PROBLEM TO SOLVE
Output, as a numbered list with blank lines omitted, the lines of the entries between the line containing "coordinates (236, 81)." and the line containing "pyautogui.click(x=1123, y=411)", both lines included.

THE INPUT
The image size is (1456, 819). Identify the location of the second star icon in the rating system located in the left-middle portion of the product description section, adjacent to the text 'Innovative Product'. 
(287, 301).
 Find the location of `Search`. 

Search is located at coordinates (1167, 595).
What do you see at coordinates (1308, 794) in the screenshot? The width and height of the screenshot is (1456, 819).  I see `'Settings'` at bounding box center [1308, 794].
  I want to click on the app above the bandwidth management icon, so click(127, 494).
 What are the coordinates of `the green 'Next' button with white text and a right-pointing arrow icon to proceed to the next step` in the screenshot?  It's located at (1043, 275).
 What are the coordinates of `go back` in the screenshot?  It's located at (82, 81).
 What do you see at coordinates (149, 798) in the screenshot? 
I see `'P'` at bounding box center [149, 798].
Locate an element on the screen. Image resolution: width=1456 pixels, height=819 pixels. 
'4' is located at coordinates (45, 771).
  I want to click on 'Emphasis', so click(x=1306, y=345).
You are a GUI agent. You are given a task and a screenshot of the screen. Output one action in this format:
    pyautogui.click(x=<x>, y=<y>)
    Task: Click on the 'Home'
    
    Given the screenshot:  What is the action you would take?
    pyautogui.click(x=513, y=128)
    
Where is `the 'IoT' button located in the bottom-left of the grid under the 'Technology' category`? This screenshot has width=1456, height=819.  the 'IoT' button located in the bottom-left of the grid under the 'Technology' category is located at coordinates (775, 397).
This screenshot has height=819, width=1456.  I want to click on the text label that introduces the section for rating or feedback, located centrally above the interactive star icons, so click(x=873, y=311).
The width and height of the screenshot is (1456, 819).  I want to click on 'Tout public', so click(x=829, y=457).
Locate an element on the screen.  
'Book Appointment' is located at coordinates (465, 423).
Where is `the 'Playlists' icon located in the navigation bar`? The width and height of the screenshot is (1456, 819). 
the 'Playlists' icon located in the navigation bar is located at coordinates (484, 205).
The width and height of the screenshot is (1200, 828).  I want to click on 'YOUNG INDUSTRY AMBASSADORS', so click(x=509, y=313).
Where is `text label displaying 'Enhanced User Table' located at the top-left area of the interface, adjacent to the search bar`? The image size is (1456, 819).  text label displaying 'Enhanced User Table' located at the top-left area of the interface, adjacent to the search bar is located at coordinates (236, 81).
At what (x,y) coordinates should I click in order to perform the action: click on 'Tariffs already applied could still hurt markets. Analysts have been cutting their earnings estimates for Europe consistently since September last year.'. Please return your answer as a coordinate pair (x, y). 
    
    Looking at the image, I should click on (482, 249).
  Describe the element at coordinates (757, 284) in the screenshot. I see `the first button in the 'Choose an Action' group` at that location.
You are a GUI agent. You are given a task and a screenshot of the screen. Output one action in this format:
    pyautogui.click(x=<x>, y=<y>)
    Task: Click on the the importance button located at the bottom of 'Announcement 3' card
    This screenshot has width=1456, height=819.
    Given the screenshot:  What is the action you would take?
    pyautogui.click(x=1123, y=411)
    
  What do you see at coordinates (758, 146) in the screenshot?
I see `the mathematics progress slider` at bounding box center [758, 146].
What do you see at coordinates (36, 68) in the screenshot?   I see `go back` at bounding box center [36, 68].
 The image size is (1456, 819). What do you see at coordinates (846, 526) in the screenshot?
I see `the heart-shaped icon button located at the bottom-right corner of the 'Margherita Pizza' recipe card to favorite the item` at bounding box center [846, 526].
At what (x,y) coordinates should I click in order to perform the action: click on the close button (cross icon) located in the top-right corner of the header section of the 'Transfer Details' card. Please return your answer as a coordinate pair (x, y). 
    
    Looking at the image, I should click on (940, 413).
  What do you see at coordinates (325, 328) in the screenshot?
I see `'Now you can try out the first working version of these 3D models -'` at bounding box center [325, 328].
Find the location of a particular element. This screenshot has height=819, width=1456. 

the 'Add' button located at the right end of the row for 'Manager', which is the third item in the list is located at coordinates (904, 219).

EXERCISE RESPONSE
1. Where is `text label displaying 'Enhanced User Table' located at the top-left area of the interface, adjacent to the search bar`? The image size is (1456, 819).  text label displaying 'Enhanced User Table' located at the top-left area of the interface, adjacent to the search bar is located at coordinates (236, 81).
2. At what (x,y) coordinates should I click in order to perform the action: click on 'Tariffs already applied could still hurt markets. Analysts have been cutting their earnings estimates for Europe consistently since September last year.'. Please return your answer as a coordinate pair (x, y). 
3.     Looking at the image, I should click on (482, 249).
4.   Describe the element at coordinates (757, 284) in the screenshot. I see `the first button in the 'Choose an Action' group` at that location.
5. You are a GUI agent. You are given a task and a screenshot of the screen. Output one action in this format:
6.     pyautogui.click(x=<x>, y=<y>)
7.     Task: Click on the the importance button located at the bottom of 'Announcement 3' card
8.     This screenshot has width=1456, height=819.
9.     Given the screenshot:  What is the action you would take?
10.     pyautogui.click(x=1123, y=411)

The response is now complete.